### PAGE TEXT

++++++++++

Published:Saturday | October 7, 2017 | 12:00 AMLeon Jackson
Barry Russell, the son Of Violet ‘Aunt V’ Moss Brown holds one of her great-great-grandson, while a female relative take takes a picture of her body during the thanksgiving service for her life yesterday.

Barry Russell, the son of Violet 'Aunt V' Moss Brown, used the thanksgiving service for her life at the Trittonville Baptist Church in Duanvale, Trelawny, yesterday to launch a scathing attack on the media and residents of Duanvale as the controversy surrounding the once world's oldest person continued.

"Since I have come home since her death, the media has printed nothing but negatives. I demand justice. All of the people who are disputing my decision to donate her body to science and not to bury it for corruption, all of you are protesting only for white rum and chicken back. You brains are nothing compared to hers, which lasted 117 years," said Russell in what should have been a tribute to his late mother.

++++++++++

### TASK LIST
A - Answer these from the report on Violet Brown's thanksgiving service:
(i) In which church and town was the service held?
(ii) How many years did Russell say his mother's brain lasted?
(iii) What did Russell say he had decided to do with her body?
B - Does the report on Violet Brown's thanksgiving service support each statement? Answer yes or no and quote the words that settle it.
(i) Russell praised the media during the service.
(ii) Violet Brown was at one time the world's oldest person.
(iii) Russell chose to bury his mother.
C - How might the report on Violet Brown's thanksgiving service go on? Extend it from its final sentence.
None of the tasks draw on this material.

[Word and element locating data]
++++++++++

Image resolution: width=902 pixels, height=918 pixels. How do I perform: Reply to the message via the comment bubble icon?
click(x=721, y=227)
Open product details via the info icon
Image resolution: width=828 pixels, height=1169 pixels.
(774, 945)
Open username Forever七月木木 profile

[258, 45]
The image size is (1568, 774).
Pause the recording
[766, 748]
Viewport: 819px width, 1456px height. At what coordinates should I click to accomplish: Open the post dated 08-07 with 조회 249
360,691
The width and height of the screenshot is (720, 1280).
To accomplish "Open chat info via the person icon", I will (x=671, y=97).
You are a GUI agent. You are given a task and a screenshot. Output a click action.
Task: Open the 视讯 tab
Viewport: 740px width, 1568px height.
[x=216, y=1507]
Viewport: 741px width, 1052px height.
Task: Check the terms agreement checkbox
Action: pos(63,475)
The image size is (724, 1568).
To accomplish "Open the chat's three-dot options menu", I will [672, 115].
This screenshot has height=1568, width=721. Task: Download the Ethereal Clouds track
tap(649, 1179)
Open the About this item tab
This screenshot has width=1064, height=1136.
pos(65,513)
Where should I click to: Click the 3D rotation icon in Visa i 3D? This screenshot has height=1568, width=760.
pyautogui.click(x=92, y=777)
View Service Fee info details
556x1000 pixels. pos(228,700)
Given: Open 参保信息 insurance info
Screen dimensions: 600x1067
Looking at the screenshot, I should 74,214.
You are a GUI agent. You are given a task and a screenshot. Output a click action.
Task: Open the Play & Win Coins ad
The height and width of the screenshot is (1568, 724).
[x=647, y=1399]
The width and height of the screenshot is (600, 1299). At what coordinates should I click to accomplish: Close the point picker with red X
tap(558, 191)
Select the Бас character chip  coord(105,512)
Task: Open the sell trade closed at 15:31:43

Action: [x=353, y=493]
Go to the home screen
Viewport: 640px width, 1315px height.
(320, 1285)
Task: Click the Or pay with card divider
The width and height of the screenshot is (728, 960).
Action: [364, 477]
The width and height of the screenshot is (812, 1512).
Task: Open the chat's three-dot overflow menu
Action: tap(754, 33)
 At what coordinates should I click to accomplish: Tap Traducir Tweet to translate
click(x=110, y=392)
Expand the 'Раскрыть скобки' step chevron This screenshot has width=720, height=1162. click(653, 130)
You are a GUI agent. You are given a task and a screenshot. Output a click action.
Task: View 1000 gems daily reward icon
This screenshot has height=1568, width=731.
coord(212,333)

++++++++++

### RESPONSES FOR EACH TASK
A -
(i) The Trittonville Baptist Church in Duanvale, Trelawny.
(ii) 117 years.
(iii) Donate it to science.

B -
(i) No: "launch a scathing attack on the media and residents of Duanvale"
(ii) Yes: "the once world's oldest person"
(iii) No: "my decision to donate her body to science and not to bury it"

C -
Loud protests

 

His comments did not go down well with members of the Duanvale community, who became boisterous and started to protest loudly in the church and under a tent which was set up in the churchyard to accommodate the scores of persons who had come to pay their last respects to Aunt V.

The Reverend Harrif Allison, who was leading the service, urged the congregation to be quiet, but it took a short break from the programme during which several choruses were sung to restore normality.

Minister of Culture and Gender Affairs Olivia 'Babsy' Grange, who was in the audience, appealed to the residents of Duanvale to do nothing to destroy the memory of the woman who put the community on the world stage, when she was officially recognised as the oldest living person.

"Make her proud, make Jamaica proud. I will ensure that a special monument be established in her memory," said Grange.

The body of Aunt V, who died at age 117, has been controversially donated to the University of the West Indies for scientific research.

It will be handed over tomorrow to the Department of Anatomy and Physiology at the university.